◆ Texto ◆
● ● ● ●

14 agosto 2007

Saudade do meu Avô...

"Alma"

É o nome do lugar onde se encontram esses pedaços perdidos de nós mesmos.
São partes do nosso corpo como as pernas, os braços, o coração.
Circulam em nosso sangue, estão misturadas com os nossos músculos.
Quando elas aparecem o corpo se comove, ri, chora...
Pra que serve elas?
Pra nada.
Não são ferramentas.
Não podem ser usadas.
São inúteis.
Elas aparecem por causa da saudade.
A alma é movida a saudade!
A alma não tem o menor interesse no futuro.
A saudade é uma coisa que fica andando pelo tempo passado à procura dos pedaços de nós mesmos que se perderam...

Rubem Alves

02 agosto 2007

Em Memória


Dia 24 de julho de 1919, na cidade de Pariquera Açu, Vale do Ribeira, sul do estado de São Paulo, nasce o menino Thadeu,moreno de olhos verdes, filho de Eva Zelinski e Theodoro Sosnowski, imigrantes poloneses.

O pai, Theodoro Sowsnowski, era um homem muito culto, filho de aristocratas poloneses de Warsóvia e que tinha ido estudar nos EUA, pelo que parece o então jovem pouco estudou mas muito esbanjou e aproveitou a boêmia em terras norte-americanas . Uma vez iniciada a 1ª Guerra Mundial, Theodoro, foge dos EUA para a Am. do Sul, com medo da convocação à luta, vindo parar no Brasil, no Vale do Ribeira, onde se casa com Eva. Sobre a família de Eva, pouco se sabe...

● ● ● ●

◆ Dados ◆
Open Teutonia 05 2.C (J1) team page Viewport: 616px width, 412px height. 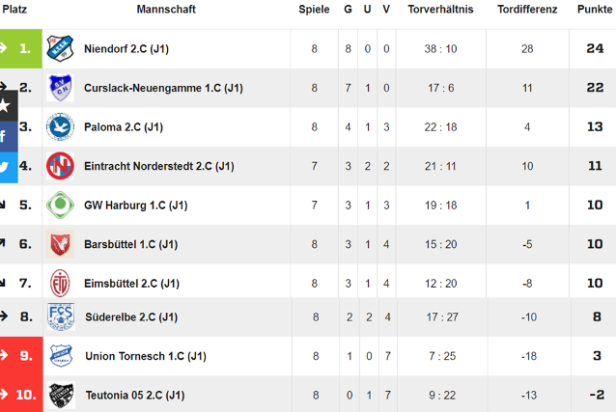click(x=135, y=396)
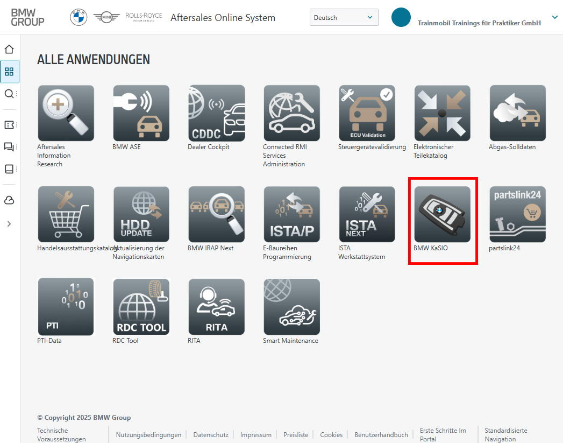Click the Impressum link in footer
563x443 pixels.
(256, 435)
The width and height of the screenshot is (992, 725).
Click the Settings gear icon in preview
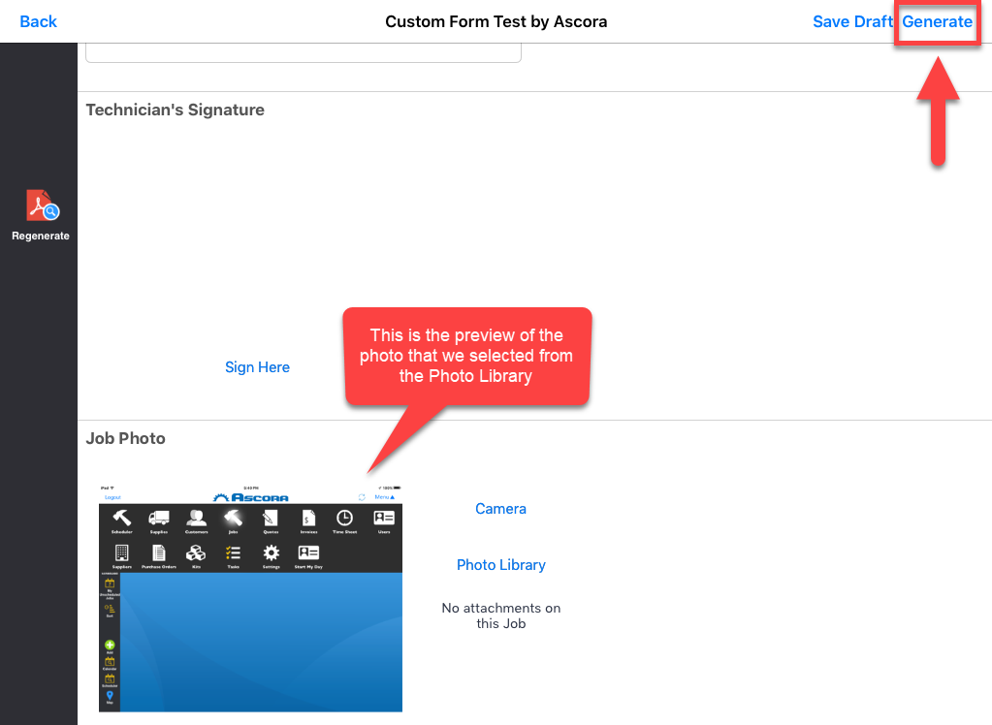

● ● ● ●

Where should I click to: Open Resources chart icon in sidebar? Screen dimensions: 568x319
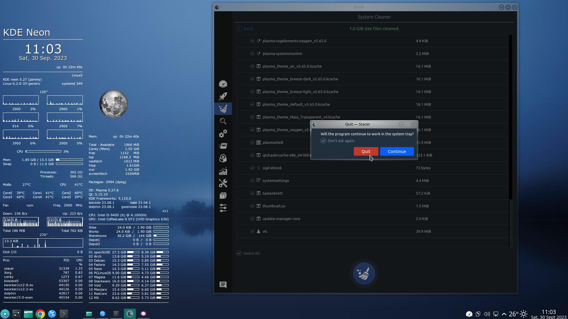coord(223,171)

● ● ● ●

◆ Objetivos ◆
(1) Repita do texto, sem mudar nada, o trecho que começa em "A alma é movida" e vai até "pouco se sabe...".
(2) Segundo o texto, em que cidade nasceu o menino Thadeu?

◆ Soluções ◆
(1)
A alma é movida a saudade!
A alma não tem o menor interesse no futuro.
A saudade é uma coisa que fica andando pelo tempo passado à procura dos pedaços de nós mesmos que se perderam...

Rubem Alves

02 agosto 2007

Em Memória


Dia 24 de julho de 1919, na cidade de Pariquera Açu, Vale do Ribeira, sul do estado de São Paulo, nasce o menino Thadeu,moreno de olhos verdes, filho de Eva Zelinski e Theodoro Sosnowski, imigrantes poloneses.

O pai, Theodoro Sowsnowski, era um homem muito culto, filho de aristocratas poloneses de Warsóvia e que tinha ido estudar nos EUA, pelo que parece o então jovem pouco estudou mas muito esbanjou e aproveitou a boêmia em terras norte-americanas . Uma vez iniciada a 1ª Guerra Mundial, Theodoro, foge dos EUA para a Am. do Sul, com medo da convocação à luta, vindo parar no Brasil, no Vale do Ribeira, onde se casa com Eva. Sobre a família de Eva, pouco se sabe...

(2) Em Pariquera Açu, no Vale do Ribeira, sul do estado de São Paulo.